Exercise:
Take every line from the data that has the word "Expand" in it.

Supplied information:
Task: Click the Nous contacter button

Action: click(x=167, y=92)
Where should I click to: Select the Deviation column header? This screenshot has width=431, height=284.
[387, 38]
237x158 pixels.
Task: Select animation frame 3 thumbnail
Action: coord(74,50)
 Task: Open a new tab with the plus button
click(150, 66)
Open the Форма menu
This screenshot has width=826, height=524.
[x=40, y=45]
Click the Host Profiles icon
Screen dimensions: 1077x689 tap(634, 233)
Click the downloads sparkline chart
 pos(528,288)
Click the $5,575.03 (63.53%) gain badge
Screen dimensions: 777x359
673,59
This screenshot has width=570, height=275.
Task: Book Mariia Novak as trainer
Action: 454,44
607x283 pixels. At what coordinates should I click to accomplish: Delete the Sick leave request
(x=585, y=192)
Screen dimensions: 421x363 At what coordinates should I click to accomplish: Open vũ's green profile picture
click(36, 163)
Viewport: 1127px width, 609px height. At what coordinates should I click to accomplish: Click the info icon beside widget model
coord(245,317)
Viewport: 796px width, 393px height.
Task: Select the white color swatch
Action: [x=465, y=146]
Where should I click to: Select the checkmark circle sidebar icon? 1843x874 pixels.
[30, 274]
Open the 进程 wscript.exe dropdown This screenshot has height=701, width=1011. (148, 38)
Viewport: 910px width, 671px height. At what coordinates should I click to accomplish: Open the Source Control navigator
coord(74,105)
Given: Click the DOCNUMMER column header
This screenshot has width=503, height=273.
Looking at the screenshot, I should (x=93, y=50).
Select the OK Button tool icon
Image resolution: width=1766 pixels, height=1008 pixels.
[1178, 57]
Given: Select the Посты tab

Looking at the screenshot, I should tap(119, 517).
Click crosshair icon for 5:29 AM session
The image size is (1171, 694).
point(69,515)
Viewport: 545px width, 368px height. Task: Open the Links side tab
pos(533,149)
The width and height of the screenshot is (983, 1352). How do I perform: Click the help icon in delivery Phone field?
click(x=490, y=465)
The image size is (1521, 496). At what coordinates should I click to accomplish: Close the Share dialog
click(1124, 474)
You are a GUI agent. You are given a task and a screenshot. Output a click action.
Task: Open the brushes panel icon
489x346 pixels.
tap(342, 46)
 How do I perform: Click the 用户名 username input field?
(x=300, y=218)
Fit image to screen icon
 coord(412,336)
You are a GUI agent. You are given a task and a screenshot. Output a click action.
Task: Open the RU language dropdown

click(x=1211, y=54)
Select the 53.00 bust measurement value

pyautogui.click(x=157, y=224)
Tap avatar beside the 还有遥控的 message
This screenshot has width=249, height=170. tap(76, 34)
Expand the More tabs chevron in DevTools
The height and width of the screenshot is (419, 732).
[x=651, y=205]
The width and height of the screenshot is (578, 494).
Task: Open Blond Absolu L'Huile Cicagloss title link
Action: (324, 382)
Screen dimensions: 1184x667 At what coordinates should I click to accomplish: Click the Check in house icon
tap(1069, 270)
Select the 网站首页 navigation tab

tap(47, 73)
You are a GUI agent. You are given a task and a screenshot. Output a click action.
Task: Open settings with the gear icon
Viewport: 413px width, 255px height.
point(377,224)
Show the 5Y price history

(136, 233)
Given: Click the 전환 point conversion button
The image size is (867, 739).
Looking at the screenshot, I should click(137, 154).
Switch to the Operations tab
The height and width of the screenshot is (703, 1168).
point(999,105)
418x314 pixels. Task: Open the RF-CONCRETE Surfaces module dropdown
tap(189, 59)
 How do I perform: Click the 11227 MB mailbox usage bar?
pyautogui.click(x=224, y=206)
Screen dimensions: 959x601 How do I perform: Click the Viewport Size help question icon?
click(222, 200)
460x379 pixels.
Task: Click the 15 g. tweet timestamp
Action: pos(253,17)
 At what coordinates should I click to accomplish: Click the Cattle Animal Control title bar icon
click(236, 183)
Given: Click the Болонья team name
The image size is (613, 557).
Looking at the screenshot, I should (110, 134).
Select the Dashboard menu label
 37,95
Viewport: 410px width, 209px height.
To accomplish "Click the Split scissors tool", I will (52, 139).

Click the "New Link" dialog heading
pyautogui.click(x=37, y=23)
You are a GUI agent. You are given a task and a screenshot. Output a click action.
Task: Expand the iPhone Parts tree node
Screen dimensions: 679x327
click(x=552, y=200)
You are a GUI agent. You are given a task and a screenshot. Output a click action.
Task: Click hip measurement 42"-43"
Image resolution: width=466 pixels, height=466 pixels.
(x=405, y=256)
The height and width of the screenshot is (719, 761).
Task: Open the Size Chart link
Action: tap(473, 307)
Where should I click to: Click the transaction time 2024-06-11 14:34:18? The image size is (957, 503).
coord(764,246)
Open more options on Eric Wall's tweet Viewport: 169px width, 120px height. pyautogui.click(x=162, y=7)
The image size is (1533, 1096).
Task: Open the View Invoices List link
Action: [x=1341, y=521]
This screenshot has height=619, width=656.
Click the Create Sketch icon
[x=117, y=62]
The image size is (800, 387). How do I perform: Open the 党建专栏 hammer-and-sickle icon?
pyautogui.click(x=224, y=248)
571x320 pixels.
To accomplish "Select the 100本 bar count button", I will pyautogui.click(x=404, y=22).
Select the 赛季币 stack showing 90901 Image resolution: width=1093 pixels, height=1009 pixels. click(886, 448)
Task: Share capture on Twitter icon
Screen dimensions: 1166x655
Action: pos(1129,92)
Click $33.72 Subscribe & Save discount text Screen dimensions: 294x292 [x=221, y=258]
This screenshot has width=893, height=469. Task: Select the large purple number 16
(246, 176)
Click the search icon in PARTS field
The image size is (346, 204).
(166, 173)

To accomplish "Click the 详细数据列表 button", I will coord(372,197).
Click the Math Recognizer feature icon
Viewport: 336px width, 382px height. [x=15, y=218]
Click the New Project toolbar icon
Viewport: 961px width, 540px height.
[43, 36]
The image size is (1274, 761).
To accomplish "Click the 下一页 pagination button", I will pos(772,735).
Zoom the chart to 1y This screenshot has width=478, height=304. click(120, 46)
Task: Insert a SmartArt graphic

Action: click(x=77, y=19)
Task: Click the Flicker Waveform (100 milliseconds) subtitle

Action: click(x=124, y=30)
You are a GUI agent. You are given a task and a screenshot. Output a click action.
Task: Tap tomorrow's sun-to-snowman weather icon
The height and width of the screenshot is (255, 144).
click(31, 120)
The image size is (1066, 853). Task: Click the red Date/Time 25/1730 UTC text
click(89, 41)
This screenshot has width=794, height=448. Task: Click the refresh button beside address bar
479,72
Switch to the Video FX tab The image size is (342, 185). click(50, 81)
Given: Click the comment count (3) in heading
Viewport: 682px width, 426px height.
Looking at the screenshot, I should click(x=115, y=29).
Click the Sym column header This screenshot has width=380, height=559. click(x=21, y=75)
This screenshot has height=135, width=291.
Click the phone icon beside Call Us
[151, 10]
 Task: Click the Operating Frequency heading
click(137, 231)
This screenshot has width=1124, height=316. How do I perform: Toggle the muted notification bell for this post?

Response to the task:
Expand the More tabs chevron in DevTools
Task: Expand the iPhone Parts tree node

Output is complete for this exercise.